======== DATA ========

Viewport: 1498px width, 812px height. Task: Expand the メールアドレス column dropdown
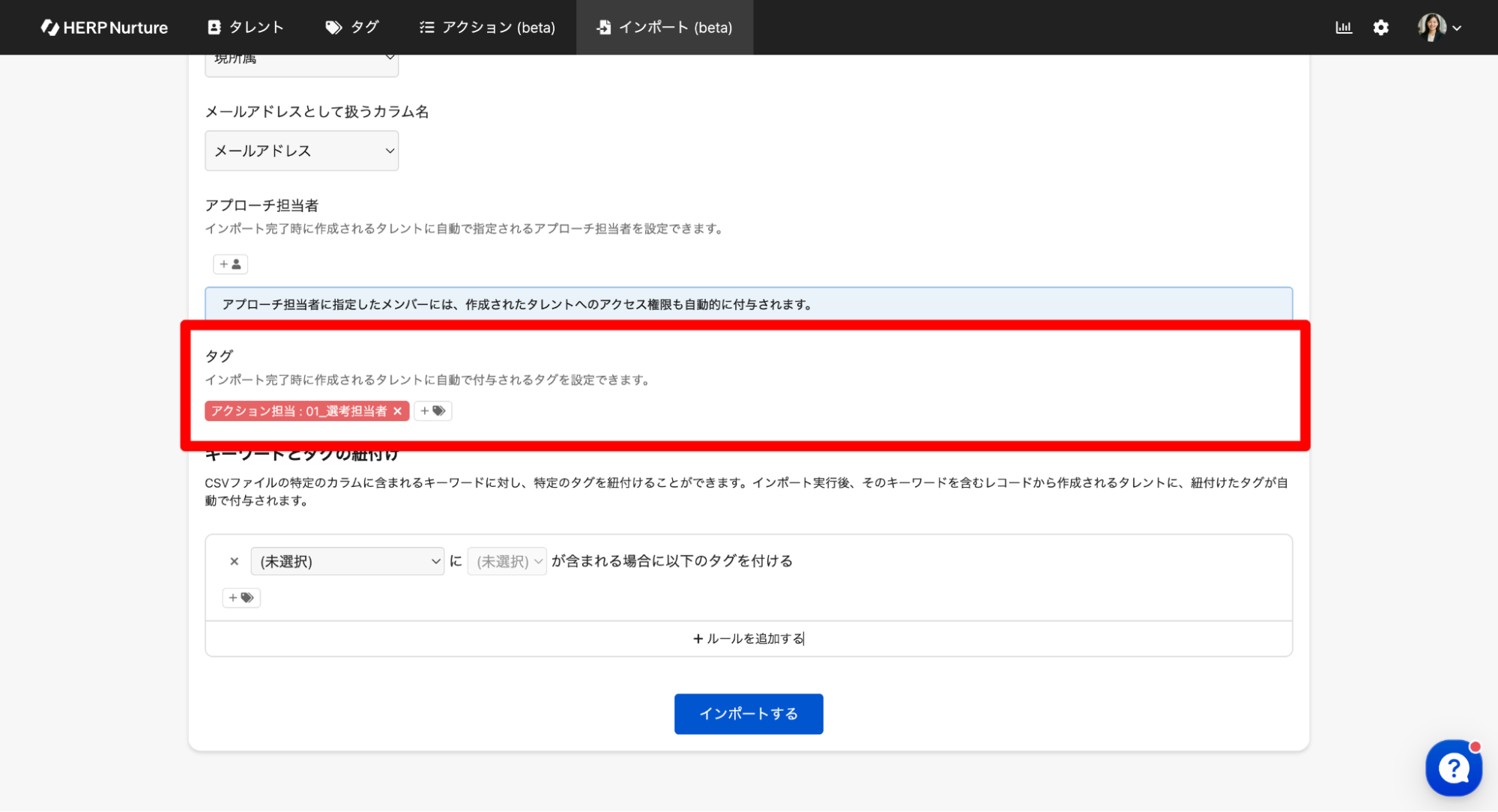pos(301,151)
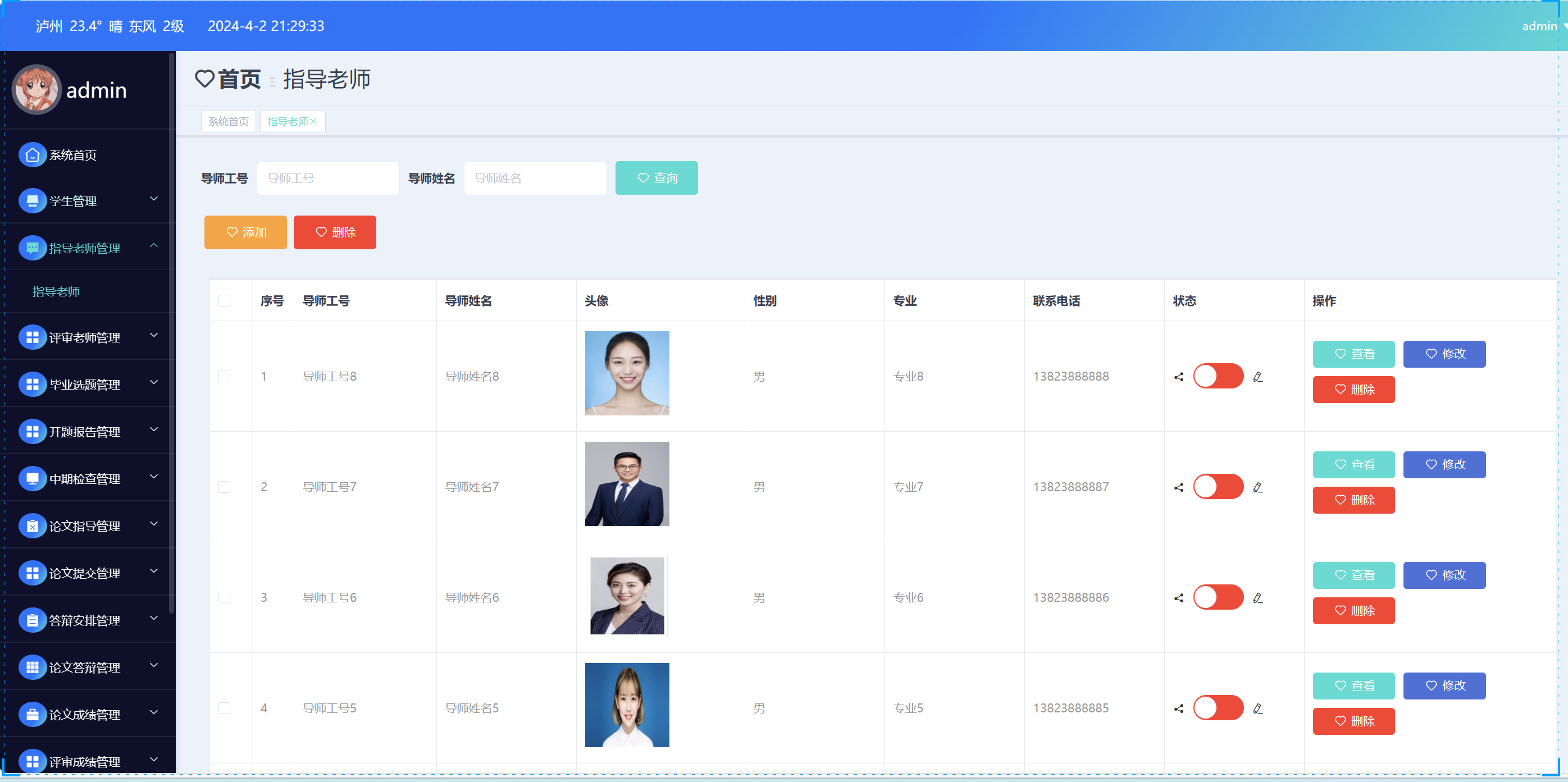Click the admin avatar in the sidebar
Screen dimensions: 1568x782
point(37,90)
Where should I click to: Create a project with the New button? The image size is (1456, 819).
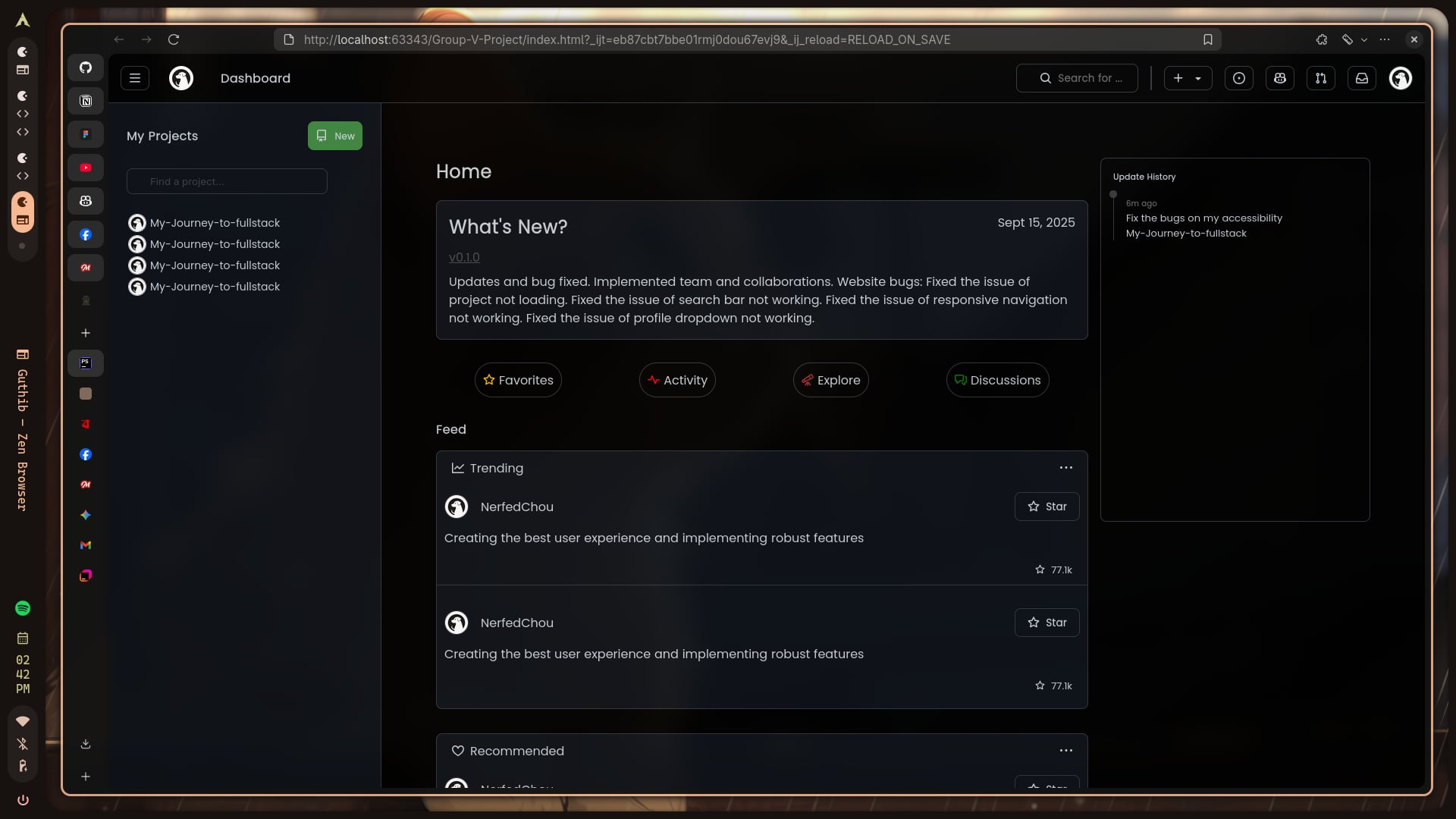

========

▶ WHAT THE EXERCISE ASKS
An exact copy of the records above is needed, free of pictures.

▶ REPLY TO THE EXERCISE
Viewport: 1498px width, 812px height. Task: Expand the メールアドレス column dropdown
pos(301,151)
Click the admin avatar in the sidebar
Screen dimensions: 1568x782
point(37,90)
Where should I click to: Create a project with the New button? The image size is (1456, 819).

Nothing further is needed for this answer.